An exact reproduction of the records is required, with all images left out.

::::::::::

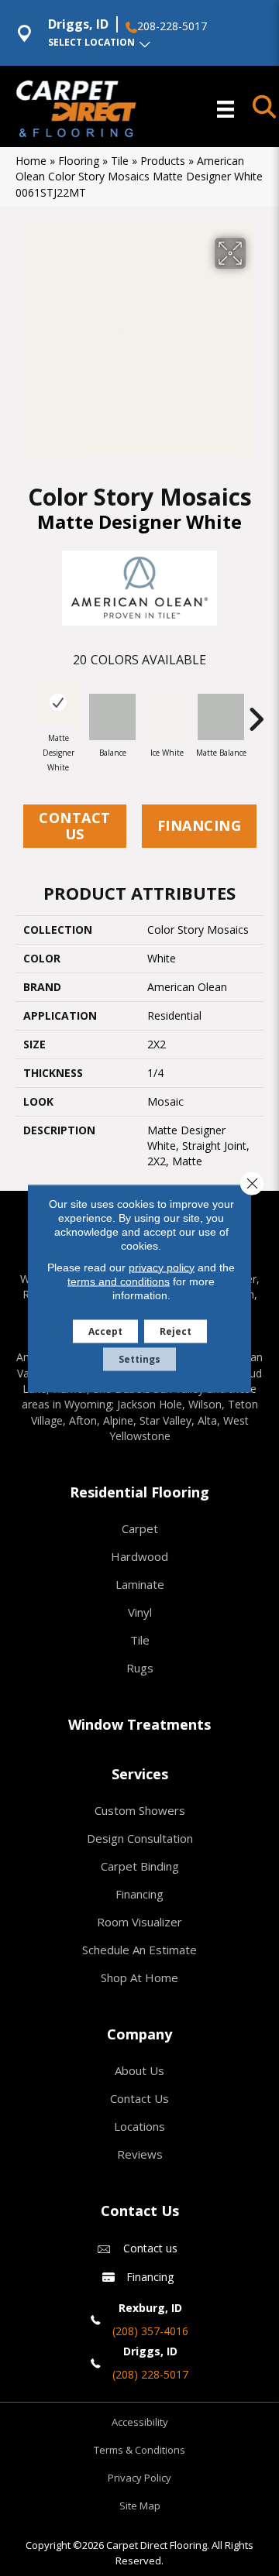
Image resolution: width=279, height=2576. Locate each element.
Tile (120, 160)
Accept (105, 1330)
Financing (199, 825)
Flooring (78, 160)
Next (255, 711)
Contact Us (75, 826)
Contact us (150, 2248)
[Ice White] (167, 717)
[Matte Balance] (221, 717)
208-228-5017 (172, 26)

::::::::::

### [Solution]
Image resolution: width=279, height=2576. Locate each element.
Tile (120, 160)
Accept (105, 1330)
Financing (199, 825)
Flooring (78, 160)
Next (255, 711)
Contact Us (75, 826)
Contact us (150, 2248)
[Ice White] (167, 717)
[Matte Balance] (221, 717)
208-228-5017 (172, 26)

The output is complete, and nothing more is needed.